Re: Stryzhak scans - General IT Strategy

From: Richard Wordingham
Message: 37401
Date: 2005-04-26

--- In cybalist@yahoogroups.com, "Peter P" <roskis@...> wrote:
>
> --- In cybalist@yahoogroups.com, "tgpedersen" <tgpedersen@...>
wrote:
> >
> > This is advice on the general upload situation: The thing to do
is
> > to get some OCR software, eg ABBYY
> > http://www.abbyy.com/
> > or IRIS
> > http://www.irisusa.com/
> > use it to recognize the text, then produce a .html,.txt or
whatever
> > file and upload that instead. It reduces Mb's to kb's. Also, if
it's
> > properly edited, there will no longer be any trouble interpreting
> > the contents.

> It is possible to produce a .pdf of the whole thing that would fit
in
> the 'files' area, but since Richard has already provided a solution
I
> think enough has been done.

Would it be any smaller?

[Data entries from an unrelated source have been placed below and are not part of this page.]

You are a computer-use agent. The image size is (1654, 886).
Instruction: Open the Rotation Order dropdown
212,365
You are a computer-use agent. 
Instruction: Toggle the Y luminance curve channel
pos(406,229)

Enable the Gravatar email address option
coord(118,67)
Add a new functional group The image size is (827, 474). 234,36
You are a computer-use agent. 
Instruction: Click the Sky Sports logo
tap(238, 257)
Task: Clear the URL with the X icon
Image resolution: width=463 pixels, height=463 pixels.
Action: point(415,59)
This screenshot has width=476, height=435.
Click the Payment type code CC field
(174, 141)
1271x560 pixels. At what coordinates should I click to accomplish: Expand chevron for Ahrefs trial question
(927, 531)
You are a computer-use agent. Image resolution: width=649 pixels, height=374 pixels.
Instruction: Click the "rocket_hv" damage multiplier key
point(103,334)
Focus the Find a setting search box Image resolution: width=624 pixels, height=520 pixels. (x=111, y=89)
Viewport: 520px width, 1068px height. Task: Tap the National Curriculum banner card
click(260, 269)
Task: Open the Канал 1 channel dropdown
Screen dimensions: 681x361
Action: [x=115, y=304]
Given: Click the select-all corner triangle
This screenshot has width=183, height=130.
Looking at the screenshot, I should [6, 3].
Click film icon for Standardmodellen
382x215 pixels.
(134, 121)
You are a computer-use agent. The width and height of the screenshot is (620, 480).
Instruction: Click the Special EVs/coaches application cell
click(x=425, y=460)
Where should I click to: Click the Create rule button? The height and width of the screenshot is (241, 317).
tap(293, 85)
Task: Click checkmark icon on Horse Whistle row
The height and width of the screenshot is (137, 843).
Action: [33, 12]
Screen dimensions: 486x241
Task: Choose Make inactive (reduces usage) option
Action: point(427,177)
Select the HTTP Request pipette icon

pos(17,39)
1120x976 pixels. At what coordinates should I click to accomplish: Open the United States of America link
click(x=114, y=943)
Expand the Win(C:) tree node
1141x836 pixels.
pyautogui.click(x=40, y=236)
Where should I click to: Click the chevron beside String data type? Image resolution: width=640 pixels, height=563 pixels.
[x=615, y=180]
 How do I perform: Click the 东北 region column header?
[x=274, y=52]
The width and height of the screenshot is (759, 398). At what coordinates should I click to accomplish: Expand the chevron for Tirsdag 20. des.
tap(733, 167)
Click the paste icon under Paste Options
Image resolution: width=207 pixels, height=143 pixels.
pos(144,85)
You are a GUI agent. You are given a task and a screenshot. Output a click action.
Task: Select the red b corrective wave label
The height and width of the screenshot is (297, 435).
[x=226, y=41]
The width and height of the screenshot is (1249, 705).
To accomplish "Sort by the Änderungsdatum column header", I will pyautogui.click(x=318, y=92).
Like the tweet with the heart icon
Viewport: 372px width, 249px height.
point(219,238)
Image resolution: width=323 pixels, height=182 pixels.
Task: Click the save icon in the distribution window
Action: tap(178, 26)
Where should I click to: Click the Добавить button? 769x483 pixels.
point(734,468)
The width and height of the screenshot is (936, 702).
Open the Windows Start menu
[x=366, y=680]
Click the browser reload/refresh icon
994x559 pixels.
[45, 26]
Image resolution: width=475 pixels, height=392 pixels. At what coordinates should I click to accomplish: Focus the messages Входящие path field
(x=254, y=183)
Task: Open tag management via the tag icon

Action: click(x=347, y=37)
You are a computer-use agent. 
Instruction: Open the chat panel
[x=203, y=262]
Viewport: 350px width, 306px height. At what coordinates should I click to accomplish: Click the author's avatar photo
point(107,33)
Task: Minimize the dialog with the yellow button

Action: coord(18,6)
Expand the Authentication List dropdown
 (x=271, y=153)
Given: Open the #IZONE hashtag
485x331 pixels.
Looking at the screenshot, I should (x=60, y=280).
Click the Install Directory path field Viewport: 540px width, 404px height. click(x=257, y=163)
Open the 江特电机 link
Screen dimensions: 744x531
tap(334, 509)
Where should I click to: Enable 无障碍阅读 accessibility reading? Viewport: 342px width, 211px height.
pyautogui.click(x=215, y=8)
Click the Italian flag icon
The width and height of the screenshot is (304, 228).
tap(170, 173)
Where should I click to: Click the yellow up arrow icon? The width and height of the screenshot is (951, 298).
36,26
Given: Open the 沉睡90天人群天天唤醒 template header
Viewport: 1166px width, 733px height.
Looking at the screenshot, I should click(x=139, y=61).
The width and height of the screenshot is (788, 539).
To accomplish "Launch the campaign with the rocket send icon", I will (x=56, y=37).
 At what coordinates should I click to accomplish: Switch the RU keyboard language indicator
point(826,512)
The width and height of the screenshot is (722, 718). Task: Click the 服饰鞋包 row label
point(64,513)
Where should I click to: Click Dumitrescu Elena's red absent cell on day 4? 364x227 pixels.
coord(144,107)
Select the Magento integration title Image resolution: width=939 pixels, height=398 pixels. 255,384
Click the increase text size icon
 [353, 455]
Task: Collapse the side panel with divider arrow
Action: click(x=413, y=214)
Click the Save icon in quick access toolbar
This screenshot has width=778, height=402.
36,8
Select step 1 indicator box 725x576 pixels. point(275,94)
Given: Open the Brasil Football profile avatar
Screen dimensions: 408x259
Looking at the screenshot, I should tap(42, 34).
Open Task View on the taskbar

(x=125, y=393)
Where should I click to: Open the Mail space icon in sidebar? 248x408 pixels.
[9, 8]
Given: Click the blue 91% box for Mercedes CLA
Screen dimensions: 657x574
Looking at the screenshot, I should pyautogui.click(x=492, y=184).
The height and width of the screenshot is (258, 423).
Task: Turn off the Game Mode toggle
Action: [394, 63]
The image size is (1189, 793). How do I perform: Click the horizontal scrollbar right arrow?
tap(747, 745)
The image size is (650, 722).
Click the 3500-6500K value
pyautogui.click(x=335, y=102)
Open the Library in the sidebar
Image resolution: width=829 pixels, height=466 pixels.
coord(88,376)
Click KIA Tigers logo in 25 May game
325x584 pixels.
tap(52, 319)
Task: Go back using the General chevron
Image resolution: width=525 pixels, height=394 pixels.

JPEG files are pretty well compressed to
begin with, and zipping made only a tiny difference to the size. The
only helpful trick I can think of would be to discard some of the
data, but that's tricky as scanners don't wrap around bound books and
there was some blurring at the edges.

> Text files of course are preferable, but then there is the same
> problem with 'special characters' and possible 'character
encodings'.
> Many text based programs have real problems with reading anything
> that is not ASCII or some related version of it. Do we use UTF-8
> here? No.

UTF-8 works if you e-mail it to the group, and is permitted *in
extremis*. It doesn't work if you post via the web interface - it
gets mangled by a partial Windows-1252 to ISO-8859-1 conversion to
eliminate smart quotes. (6% or more of non-ASCII character sets get
mangled, with some characters being merged.) UTF-7 works well if you
want to exclude those who use the Interent Explorer browser (UTF-7
semms to work with the Outlook e-mail programs). However, in this
case, one issue was the mixture of scripts - and I wouldn't be
surprised if Cyrillic letters not in modern Russian added to the
confusion.

At least one useful member (e.g. Peter Gray) can only read posts in
ASCII.

However, if someone did manage to convert the files to the post, the
conversion would belong in the files section.

Incidentally, note that attachments are *not* archived nowadays -
those who treat Cybalist as a web-board rather than a mailing list do
not see attachments.

Richard.